*WHAT THE EXERCISE ASKS*.
Only the lines running from the one with "שליחת קבצים מצורפים (414, 2424)" to the end of the listing should be returned, each exactly as it appears, with both ends kept.

*AVAILABLE DATA*.
====
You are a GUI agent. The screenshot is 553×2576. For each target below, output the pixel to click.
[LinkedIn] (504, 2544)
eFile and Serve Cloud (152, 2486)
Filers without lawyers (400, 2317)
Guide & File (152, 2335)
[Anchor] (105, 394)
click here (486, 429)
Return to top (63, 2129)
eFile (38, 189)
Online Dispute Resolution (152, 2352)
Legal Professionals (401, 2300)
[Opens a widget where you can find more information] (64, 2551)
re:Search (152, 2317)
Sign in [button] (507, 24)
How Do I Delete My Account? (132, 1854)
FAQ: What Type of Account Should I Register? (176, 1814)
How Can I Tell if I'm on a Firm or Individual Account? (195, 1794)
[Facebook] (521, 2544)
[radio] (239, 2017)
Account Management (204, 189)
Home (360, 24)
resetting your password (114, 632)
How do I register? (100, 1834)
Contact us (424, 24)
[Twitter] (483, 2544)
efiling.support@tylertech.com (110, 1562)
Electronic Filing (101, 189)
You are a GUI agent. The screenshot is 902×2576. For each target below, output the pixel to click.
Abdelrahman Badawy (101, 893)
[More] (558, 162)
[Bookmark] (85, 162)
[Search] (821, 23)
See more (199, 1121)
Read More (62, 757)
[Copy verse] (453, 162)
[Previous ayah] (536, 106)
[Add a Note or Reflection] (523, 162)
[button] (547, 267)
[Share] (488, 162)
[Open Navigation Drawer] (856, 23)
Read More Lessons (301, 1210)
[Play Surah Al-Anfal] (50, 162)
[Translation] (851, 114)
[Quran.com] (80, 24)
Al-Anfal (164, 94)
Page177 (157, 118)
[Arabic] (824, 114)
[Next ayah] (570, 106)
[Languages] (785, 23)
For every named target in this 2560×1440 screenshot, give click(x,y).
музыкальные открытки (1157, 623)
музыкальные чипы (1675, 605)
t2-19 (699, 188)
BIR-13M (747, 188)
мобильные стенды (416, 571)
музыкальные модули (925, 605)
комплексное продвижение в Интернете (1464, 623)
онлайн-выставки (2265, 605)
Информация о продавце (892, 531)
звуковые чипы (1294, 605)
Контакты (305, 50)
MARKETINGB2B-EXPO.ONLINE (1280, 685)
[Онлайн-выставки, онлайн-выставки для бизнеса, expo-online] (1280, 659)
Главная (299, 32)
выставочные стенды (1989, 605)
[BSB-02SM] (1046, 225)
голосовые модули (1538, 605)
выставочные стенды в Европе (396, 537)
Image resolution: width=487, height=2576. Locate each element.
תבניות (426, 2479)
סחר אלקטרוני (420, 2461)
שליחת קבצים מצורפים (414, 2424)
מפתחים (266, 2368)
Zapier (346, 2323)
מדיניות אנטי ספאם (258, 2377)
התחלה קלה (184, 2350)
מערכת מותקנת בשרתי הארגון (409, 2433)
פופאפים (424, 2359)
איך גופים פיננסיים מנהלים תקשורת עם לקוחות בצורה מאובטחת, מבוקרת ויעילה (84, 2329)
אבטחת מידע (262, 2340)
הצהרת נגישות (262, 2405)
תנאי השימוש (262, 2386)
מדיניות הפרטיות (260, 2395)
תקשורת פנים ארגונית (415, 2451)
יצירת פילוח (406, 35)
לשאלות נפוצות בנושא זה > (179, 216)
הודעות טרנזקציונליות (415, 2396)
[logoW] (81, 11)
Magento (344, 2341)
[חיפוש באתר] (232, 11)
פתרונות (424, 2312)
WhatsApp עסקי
====
*RESPONSE FOR THIS EXERCISE*.
שליחת קבצים מצורפים (414, 2424)
מפתחים (266, 2368)
Zapier (346, 2323)
מדיניות אנטי ספאם (258, 2377)
התחלה קלה (184, 2350)
מערכת מותקנת בשרתי הארגון (409, 2433)
פופאפים (424, 2359)
איך גופים פיננסיים מנהלים תקשורת עם לקוחות בצורה מאובטחת, מבוקרת ויעילה (84, 2329)
אבטחת מידע (262, 2340)
הצהרת נגישות (262, 2405)
תנאי השימוש (262, 2386)
מדיניות הפרטיות (260, 2395)
תקשורת פנים ארגונית (415, 2451)
יצירת פילוח (406, 35)
לשאלות נפוצות בנושא זה > (179, 216)
הודעות טרנזקציונליות (415, 2396)
[logoW] (81, 11)
Magento (344, 2341)
[חיפוש באתר] (232, 11)
פתרונות (424, 2312)
WhatsApp עסקי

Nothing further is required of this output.